From: John Moon <quic_johmoo@quicinc.com>
To: Dodji Seketeli <dodji@seketeli.org>
Cc: <libabigail@sourceware.org>, Trilok Soni <quic_tsoni@quicinc.com>,
"Satya Durga Srinivasu Prabhala" <quic_satyap@quicinc.com>
Subject: Re: abidiff improvements for kernel UAPI checker
Date: Mon, 24 Apr 2023 11:39:48 -0700 [thread overview]
Message-ID: <340b33bd-2b43-9f99-58e1-f1b77a51b48a@quicinc.com> (raw)

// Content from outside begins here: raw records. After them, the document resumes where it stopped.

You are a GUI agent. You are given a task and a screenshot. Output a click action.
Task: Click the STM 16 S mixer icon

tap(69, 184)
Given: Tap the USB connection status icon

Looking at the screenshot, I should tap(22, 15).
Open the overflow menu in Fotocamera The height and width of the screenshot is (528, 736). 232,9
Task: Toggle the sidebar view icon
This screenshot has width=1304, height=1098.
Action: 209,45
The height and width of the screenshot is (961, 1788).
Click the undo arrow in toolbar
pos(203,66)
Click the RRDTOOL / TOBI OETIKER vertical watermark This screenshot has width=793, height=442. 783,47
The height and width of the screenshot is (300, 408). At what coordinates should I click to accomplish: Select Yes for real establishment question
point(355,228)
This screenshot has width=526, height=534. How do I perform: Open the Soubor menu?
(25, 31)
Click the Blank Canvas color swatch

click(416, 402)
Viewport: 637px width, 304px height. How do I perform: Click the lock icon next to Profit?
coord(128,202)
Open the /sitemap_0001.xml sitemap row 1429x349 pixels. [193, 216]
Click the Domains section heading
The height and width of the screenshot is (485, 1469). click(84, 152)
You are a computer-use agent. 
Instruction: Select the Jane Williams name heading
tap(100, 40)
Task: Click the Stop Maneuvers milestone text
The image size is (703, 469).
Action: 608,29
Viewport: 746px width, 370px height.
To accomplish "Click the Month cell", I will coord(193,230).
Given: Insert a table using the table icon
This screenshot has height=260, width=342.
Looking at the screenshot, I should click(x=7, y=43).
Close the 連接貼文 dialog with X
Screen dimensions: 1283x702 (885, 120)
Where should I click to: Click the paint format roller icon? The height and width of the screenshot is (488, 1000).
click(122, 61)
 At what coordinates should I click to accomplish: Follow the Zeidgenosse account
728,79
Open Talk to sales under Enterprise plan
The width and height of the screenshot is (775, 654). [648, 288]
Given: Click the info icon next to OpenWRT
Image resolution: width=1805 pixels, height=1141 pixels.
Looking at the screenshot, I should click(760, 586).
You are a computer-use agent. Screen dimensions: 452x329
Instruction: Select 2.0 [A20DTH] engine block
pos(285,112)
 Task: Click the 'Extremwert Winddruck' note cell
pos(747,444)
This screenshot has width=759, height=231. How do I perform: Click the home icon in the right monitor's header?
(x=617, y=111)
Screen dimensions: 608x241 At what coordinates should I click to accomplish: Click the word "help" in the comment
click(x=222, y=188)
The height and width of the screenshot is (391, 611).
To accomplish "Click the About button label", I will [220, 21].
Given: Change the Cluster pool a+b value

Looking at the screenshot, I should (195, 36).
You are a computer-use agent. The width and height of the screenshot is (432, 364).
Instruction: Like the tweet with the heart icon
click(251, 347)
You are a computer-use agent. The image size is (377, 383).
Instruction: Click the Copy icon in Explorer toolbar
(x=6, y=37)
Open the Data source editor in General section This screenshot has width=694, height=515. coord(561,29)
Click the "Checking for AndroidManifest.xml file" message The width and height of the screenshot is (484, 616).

In-Reply-To: <87354tt32o.fsf@seketeli.org>
On 4/21/2023 1:03 PM, Dodji Seketeli wrote:
> Hello,
>
> Dodji Seketeli <dodji@seketeli.org> a écrit:
>
>>
>> I think feature this would not be difficult to add and would indeed be a
>> useful feature for others, I believe.
>>
>> Would it be okay if you'd have to carry a suppression specification
>> file that would have:
>>
>> $ cat filter-enums.suppr
>>
>> [suppress_type]
>> type_kind = enum
>> has_last_enumerator_change_only = true
>>
>>
>> Then you'd invoke the tool by doing:
>>
>> $ abidiff --suppr filter-enum.suppr binary-version1 binary-version2
>>
>> To get an idea of what suppression specifications do, you can read more
>> at https://sourceware.org/libabigail/manual/libabigail-concepts.html#suppression-specifications.
>>
>> Please note that the "has_last_enumerator_change_only" property is not
>> yet implemented. I'd like to know first if this "user interface" would
>> fit your use case. If it does then we can go ahead and add it.
>
> Actually, I went ahead and played a little with this idea, in case you'd
> be interested, so I have a patched libabigail tree with the above
> implemented. The actual property to set in the suppression
> specification file is "allow_last_enumerator_change_only".
>
> Here is an example of what it does:
>
> $ cat -n test0-v0.c
> 1 enum enum_type
> 2 {
> 3 E0,
> 4 E1,
> 5 E_LAST
> 6 };
> 7
> 8 struct some_type
> 9 {
> 10 enum enum_type m;
> 11 };
> 12
> 13 void
> 14 foo(struct some_type* s __attribute__((unused)))
> 15 {
> 16 }
> $ cat -n test0-v1.c
> 1 enum enum_type
> 2 {
> 3 E0,
> 4 E1,
> 5 E2,
> 6 E_LAST
> 7 };
> 8
> 9 struct some_type
> 10 {
> 11 enum enum_type m;
> 12 };
> 13
> 14 void
> 15 foo(struct some_type* s __attribute__((unused)))
> 16 {
> 17 }
> $
>
> $ ./build/tools/abidiff test0-v0.o test0-v1.o || echo "exit code: $?"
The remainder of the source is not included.